We copyed the data from the new Leader and exermined the log via zdb. First we printed the complete log into a separate file as json:
zdb log print -p raft-partition/partitions/1 | jq > data.json
This makes it human readable and also processable by other tools, like jq. After checking the file we already found one duplicate.

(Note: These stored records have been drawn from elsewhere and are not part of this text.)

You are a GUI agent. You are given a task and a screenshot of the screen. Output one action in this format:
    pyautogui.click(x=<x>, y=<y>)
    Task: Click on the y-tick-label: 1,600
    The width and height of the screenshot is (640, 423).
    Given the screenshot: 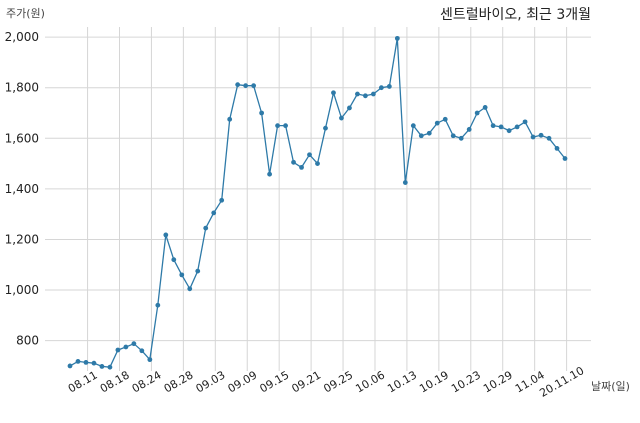 What is the action you would take?
    pyautogui.click(x=22, y=138)
    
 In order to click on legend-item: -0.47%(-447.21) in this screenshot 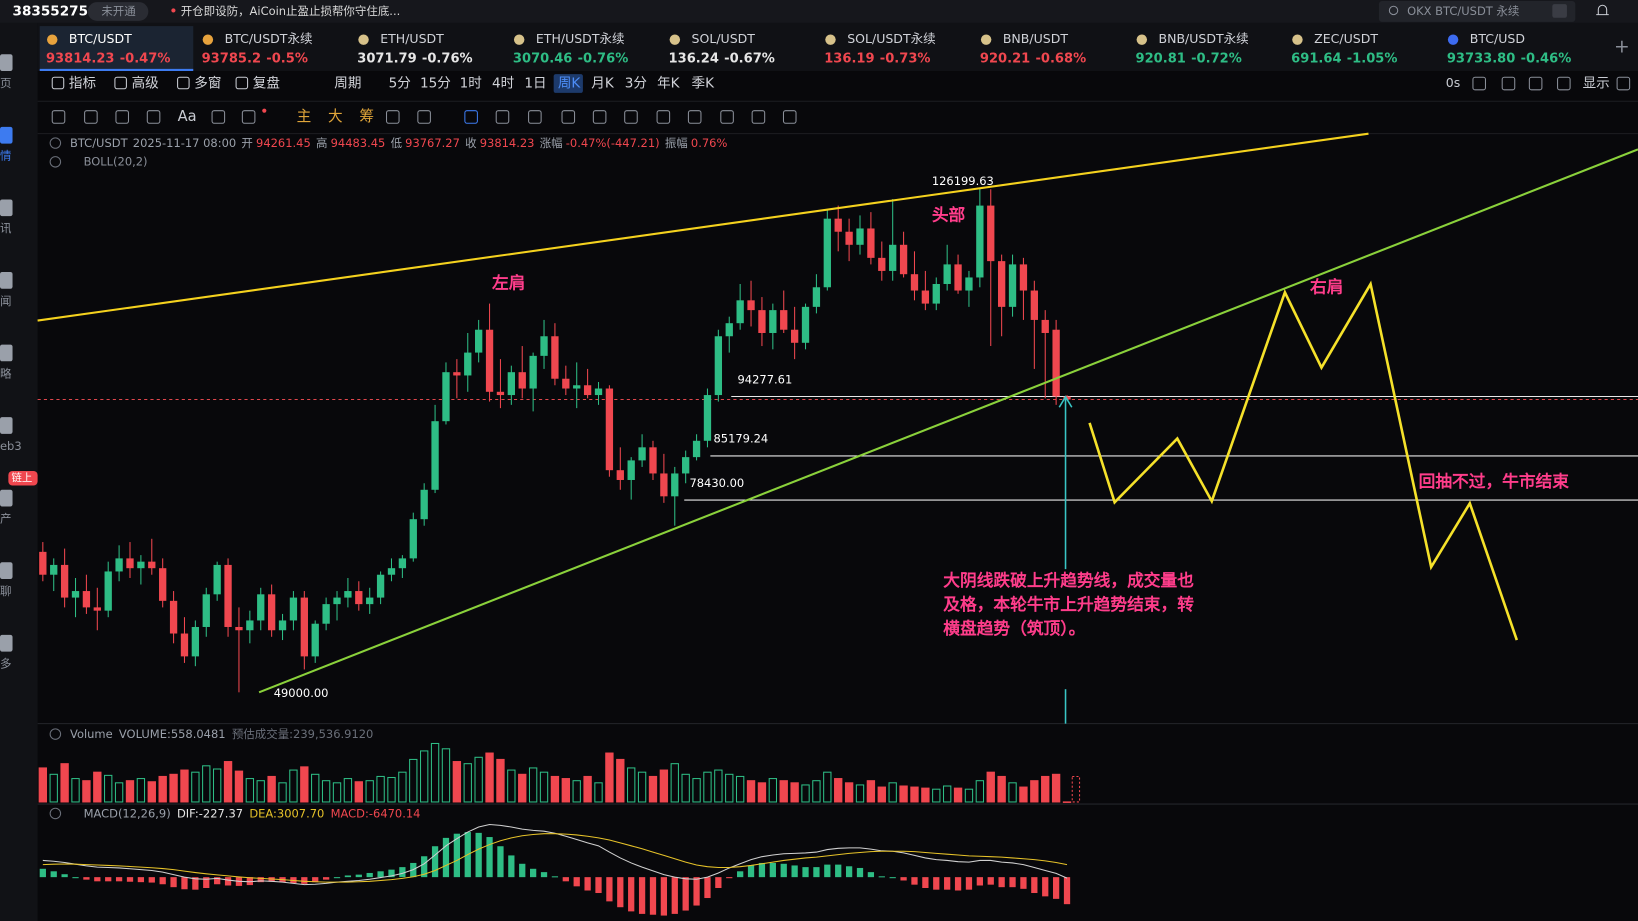, I will do `click(613, 143)`.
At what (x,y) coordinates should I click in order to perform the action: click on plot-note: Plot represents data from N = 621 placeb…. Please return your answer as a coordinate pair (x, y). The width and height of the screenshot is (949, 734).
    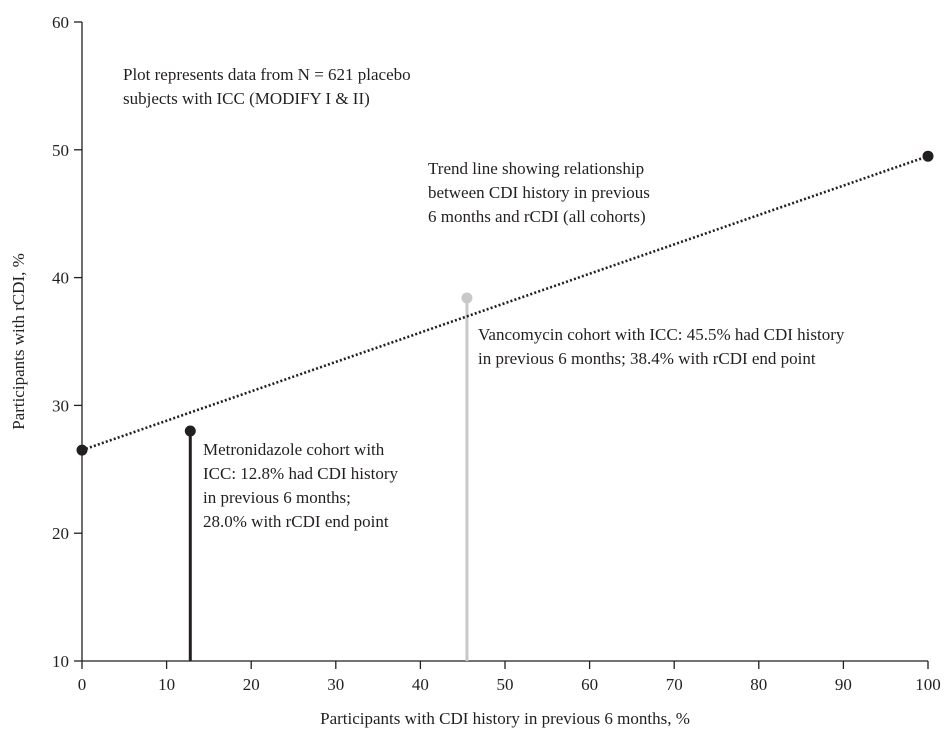
    Looking at the image, I should click on (269, 86).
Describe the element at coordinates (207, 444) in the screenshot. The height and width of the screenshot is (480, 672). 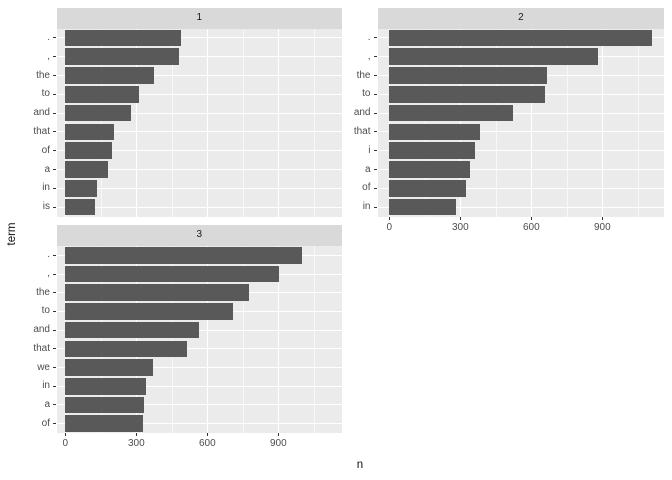
I see `x-tick-label: 600` at that location.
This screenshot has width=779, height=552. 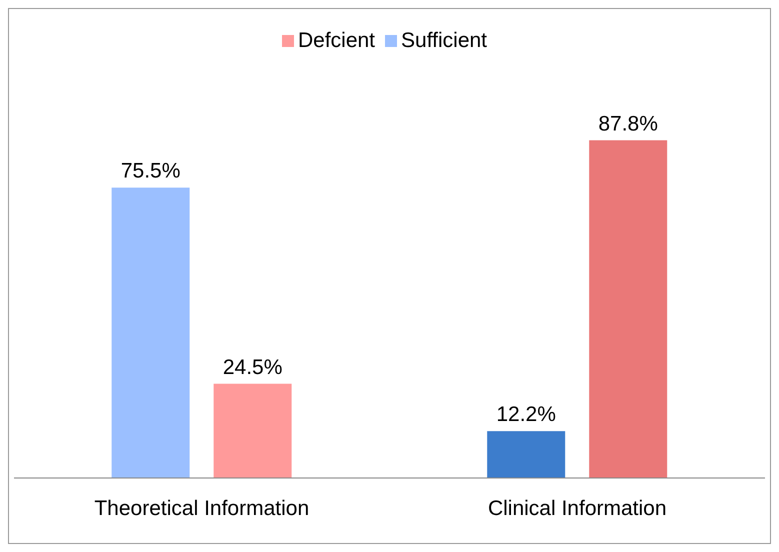 What do you see at coordinates (202, 508) in the screenshot?
I see `x-tick-label: Theoretical Information` at bounding box center [202, 508].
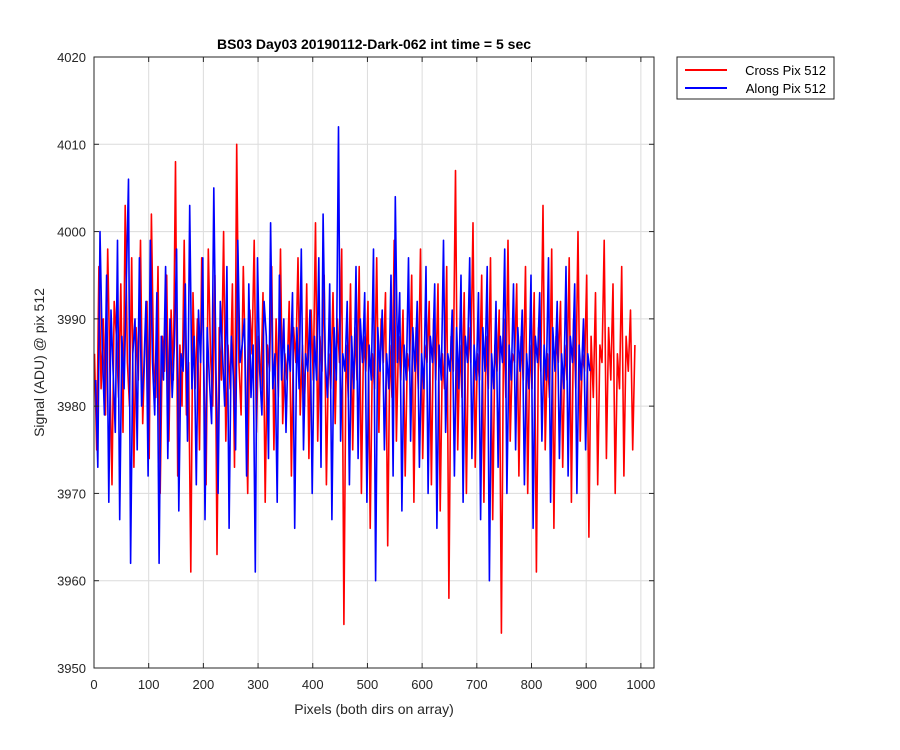  I want to click on legend-label-cross: Cross Pix 512, so click(786, 70).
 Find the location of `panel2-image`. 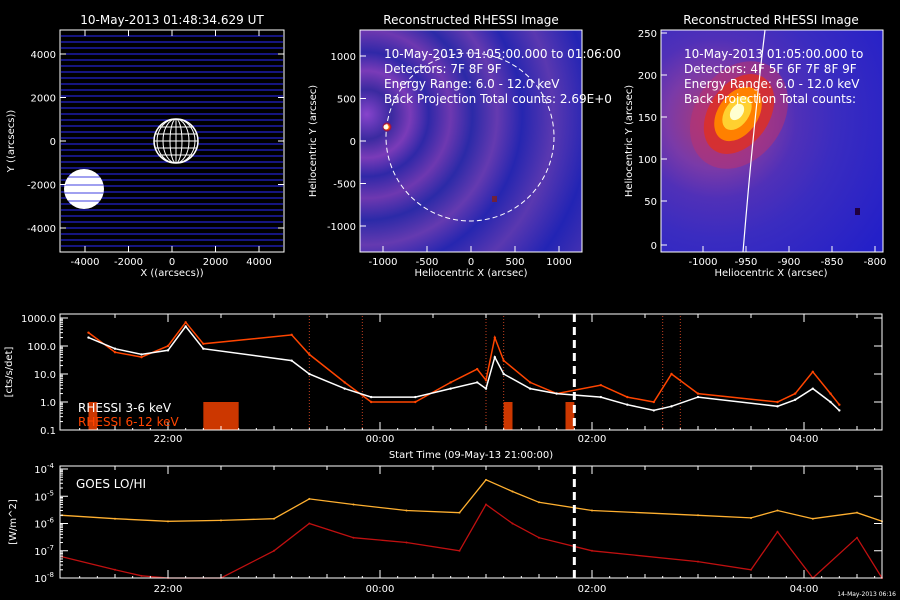

panel2-image is located at coordinates (471, 141).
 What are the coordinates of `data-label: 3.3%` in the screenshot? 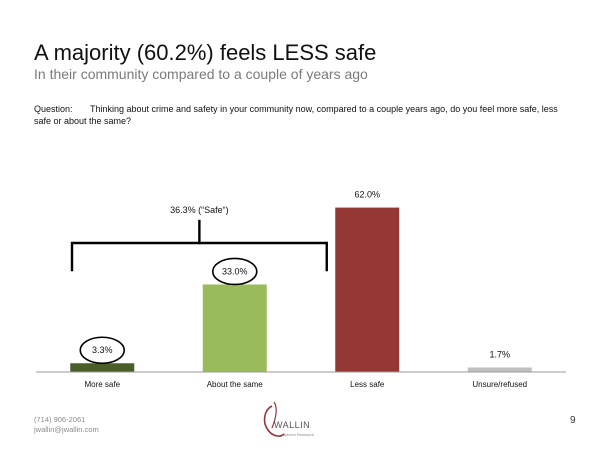 It's located at (102, 350).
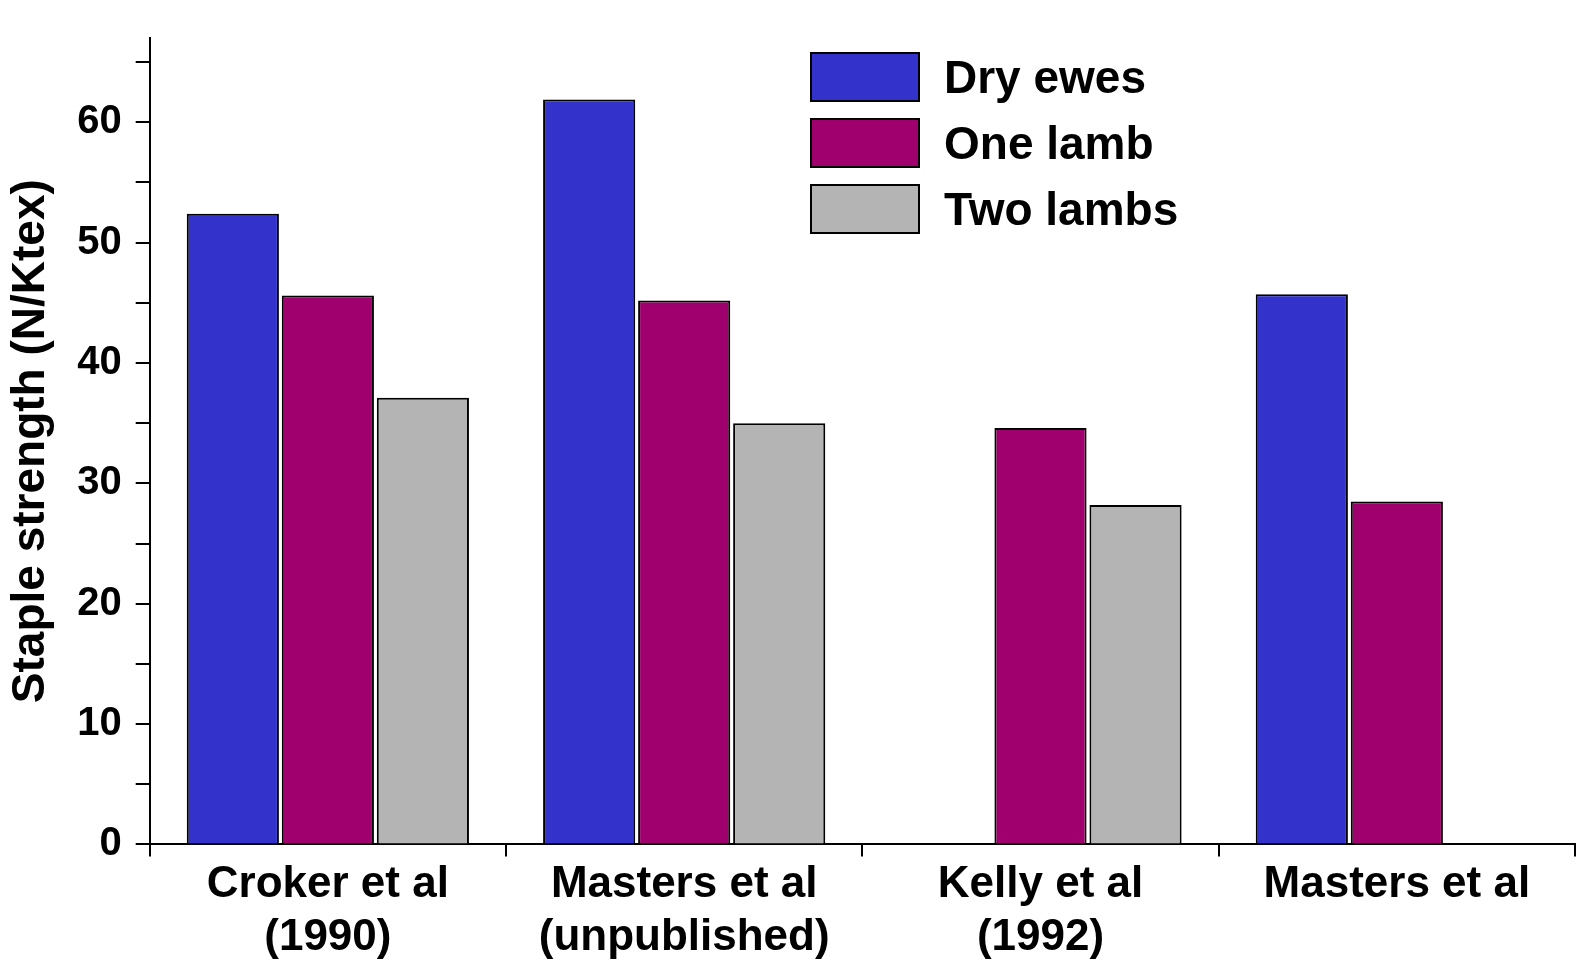 The height and width of the screenshot is (966, 1595). I want to click on y-tick-label: 10, so click(100, 722).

The first key was part of index 12 in term one and the duplicate was part of index 20 in term 2 (new leader term)
{
"index": 12,
"term": 1,
"entries": [
{
"partitionId": 1,
"value": {
"version": 1,
"processDefinitionKey": 2251799813685249,
"bpmnProcessId": "simpleProcess",
"processInstanceKey": 2251799813685256,
"parentElementInstanceKey": -1,
"flowScopeKey": -1,
"parentProcessInstanceKey": -1,
"elementId": "simpleProcess",
"bpmnElementType": "PROCESS"
},
"timestamp": 1636627776427,
"position": 26,
"valueType": "PROCESS_INSTANCE",
"intent": "ACTIVATE_ELEMENT",
"recordType": "COMMAND",
"rejectionType": "NULL_VAL",
"rejectionReason": "",
"brokerVersion": "1.2.0",
"sourceRecordPosition": 25,
"key": 2251799813685256
},
{
"partitionId": 1,
"value": {
"version": 1,
"processDefinitionKey": 2251799813685249,
"bpmnProcessId": "simpleProcess",
"processInstanceKey": 2251799813685256,
"variables": {}
},
"timestamp": 1636627776427,
"position": 27,
"valueType": "PROCESS_INSTANCE_CREATION",
"intent": "CREATED",
"recordType": "EVENT",
"rejectionType": "NULL_VAL",
"rejectionReason": "",
"brokerVersion": "1.2.0",
"sourceRecordPosition": 25,
"key": 2251799813685257
}
]
},
{
"index": 20,
"term": 2,
"entries": [
{
"partitionId": 1,
"value": {
"version": 1,
"processDefinitionKey": 2251799813685249,
"bpmnProcessId": "simpleProcess",
"processInstanceKey": 2251799813685257,
"parentElementInstanceKey": -1,
"flowScopeKey": -1,
"parentProcessInstanceKey": -1,
"elementId": "simpleProcess",
"bpmnElementType": "PROCESS"
},
"timestamp": 1636627887305,
"position": 46,
"valueType": "PROCESS_INSTANCE",
"intent": "ACTIVATE_ELEMENT",
"recordType": "COMMAND",
"rejectionType": "NULL_VAL",
"rejectionReason": "",
"brokerVersion": "1.2.0",
"sourceRecordPosition": 45,
"key": 2251799813685257
},
{
"partitionId": 1,
"value": {
"version": 1,
"processDefinitionKey": 2251799813685249,
"bpmnProcessId": "simpleProcess",
"processInstanceKey": 2251799813685257,
"variables": {}
},
"timestamp": 1636627887305,
"position": 47,
"valueType": "PROCESS_INSTANCE_CREATION",
"intent": "CREATED",
"recordType": "EVENT",
"rejectionType": "NULL_VAL",
"rejectionReason": "",
"brokerVersion": "1.2.0",
"sourceRecordPosition": 45,
"key": 2251799813685258
}
Since reading and checking the complete file is a bit hard and error prone, we tried to exermine the data with jq. This worked quite well, we were able to detect the duplicates with an jq expression.
cat data.json | jq -r '.records[] | select(.entries != null) | .entries[] | select (.intent == "ELEMENT_ACTIVATED" or .intent == "CREATED") | .key' data.json | sort | uniq -c -d | awk '{print $2}'
2251799813685257
2251799813685258
2251799813685263
2251799813685264
This expression we can use for further experiments and for automating such.